2004年6月7日月曜日

映画『真田風雲録』

1963年 監督:加藤泰
BS2 録画


知識不足ゆえ、よく知らないで見たのだが、かなり面食らった。
なんと説明すればよいのか。
カルト映画・・・
加藤泰という人間の才能がなんの縛りも無く迸ったらこんな作品になった。
いや、「縛りが無」いどころかこんなに時代考証も映像も特殊効果も全て奔放なら収拾つかなくて逆に大変だったんじゃないか。
才気溢れるという言葉をそのまま当てはめたい人だな。

錦之助が飛ぶ!目が光る!透明になる!関根勤になる!
千秋実が真田幸村!
ジェリー藤尾が歌う!
ミッキー・カーティスが舶来の物を見にまといかき鳴らすはギター?!
若い役のはずの渡辺美佐子が31歳!
大野修理亮治長役が誰かと思えばオウムのああいえば上裕!と思ったら佐藤慶!
服部半蔵(平幹二朗 )とその忍者隊、華麗にステップを踏んだ忍者隊の人達は江口音也バレエ団!知らん!
志村けんのバカ殿以上に顔を白く塗りたくった淀君(花柳小菊)!
ぱっぱらぱーの千姫(本間千代子)!
大阪城に立てこもる浪人や百姓や武士達の大ダンスパーティー!なぜかいる裸の女!素で嬉しそうに抱きつく常田富士男!いい顔してるわ。

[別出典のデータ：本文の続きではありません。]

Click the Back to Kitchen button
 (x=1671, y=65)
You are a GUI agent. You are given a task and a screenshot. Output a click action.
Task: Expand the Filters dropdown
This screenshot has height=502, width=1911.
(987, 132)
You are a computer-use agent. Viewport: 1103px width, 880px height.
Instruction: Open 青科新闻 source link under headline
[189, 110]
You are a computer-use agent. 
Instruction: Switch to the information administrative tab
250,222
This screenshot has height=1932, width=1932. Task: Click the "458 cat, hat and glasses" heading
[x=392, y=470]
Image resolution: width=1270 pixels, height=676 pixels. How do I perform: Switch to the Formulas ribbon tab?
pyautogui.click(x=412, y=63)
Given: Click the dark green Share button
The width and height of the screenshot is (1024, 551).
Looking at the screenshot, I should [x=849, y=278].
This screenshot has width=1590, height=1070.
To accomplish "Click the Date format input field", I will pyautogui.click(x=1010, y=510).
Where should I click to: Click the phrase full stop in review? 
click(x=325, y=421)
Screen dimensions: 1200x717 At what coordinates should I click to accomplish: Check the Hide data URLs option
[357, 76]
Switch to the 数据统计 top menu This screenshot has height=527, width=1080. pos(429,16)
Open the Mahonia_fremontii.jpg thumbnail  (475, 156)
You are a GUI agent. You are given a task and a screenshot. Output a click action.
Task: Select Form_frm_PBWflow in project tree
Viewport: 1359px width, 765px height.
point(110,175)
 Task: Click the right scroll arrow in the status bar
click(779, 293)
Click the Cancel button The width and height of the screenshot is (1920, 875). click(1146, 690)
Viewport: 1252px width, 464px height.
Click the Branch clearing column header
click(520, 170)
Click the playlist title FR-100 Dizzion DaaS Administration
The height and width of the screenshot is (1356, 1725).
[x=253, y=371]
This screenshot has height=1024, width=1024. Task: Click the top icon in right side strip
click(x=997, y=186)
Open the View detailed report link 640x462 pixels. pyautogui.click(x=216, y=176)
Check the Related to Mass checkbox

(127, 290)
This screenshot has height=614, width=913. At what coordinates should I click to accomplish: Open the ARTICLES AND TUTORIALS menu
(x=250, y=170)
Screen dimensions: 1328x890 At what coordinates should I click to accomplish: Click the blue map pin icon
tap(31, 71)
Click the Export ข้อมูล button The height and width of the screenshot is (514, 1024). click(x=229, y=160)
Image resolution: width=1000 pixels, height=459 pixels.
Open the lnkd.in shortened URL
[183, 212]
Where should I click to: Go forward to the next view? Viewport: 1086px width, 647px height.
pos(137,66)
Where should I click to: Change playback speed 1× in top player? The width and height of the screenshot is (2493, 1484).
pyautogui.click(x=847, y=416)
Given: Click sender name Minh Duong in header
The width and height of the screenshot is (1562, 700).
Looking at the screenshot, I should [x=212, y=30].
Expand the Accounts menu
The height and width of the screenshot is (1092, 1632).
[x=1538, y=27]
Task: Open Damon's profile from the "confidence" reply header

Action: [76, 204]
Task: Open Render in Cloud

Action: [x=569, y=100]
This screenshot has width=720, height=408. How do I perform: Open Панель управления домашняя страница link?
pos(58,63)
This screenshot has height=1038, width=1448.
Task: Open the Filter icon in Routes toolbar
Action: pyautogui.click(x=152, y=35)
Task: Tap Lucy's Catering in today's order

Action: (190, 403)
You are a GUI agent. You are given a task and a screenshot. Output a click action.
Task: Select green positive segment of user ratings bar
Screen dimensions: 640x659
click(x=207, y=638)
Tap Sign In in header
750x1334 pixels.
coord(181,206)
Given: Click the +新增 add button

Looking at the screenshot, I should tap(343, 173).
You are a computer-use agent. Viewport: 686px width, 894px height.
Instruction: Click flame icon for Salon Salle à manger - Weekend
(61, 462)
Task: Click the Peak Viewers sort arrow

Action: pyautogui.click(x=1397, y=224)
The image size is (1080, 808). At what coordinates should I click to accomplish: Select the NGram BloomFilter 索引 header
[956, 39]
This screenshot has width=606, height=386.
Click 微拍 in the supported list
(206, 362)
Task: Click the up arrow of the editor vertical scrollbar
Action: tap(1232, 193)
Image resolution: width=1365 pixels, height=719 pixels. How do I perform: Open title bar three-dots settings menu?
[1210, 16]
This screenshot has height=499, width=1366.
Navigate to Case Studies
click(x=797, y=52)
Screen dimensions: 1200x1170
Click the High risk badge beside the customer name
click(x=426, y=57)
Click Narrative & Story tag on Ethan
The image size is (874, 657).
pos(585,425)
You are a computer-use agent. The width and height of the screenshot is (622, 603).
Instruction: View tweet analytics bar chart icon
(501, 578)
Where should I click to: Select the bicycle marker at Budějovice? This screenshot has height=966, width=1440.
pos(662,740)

なんでもありが本当になんでもありすぎて呆然としながらも笑ってしまう。
しかも一つ一つがただ瞬間的に笑って終わるギャグや不条理じゃすまないシーンも多い。
大野修理の本性を印象的に表出させた瞬間であったり、千秋実をやっぱり千秋実にさせた幸村の最後だったり。
戦に身を投じる決心の心の独白を清次、筧十蔵とそれぞれの生い立ちを絡めて戦前の高揚感と供に語らせた後の由利鎌之助(カーティス)のオチ。カーティスがカメラに向かって喋るオチ。不意の三段オチ。上手い。
忍者というより妖術使いの化物と化した佐助(錦之助)がミッキー・カーティスのギターに術をかけるとギターは青く光りだす。
刻むリズムに乗せられバカみたいに踊りだす敵の武士達。さらには操られるままに海へと行進させられ死んでいく。
死ぬ間際に「無念じゃ~!」と面白おかしく言って散っていくものの、このシーンがえらい恐ろしかった。
どんなに人数的に武力が劣っていても佐助と後数人いればもうこの世に敵はいないんじゃないかと思うような恐るべき妖術。
怖さにアホさが加わるとこうも恐ろしいものか。

佐助と半蔵の初対決シーンなどしびれまくって泣きそうになるくらい素晴らしかった。
「し、しびれるぅ!」という文字を画面に入れる場合、バックの映像は牛が口をくちゃくちゃしている映像を使うもんなのだと初めて知った歴史的一作。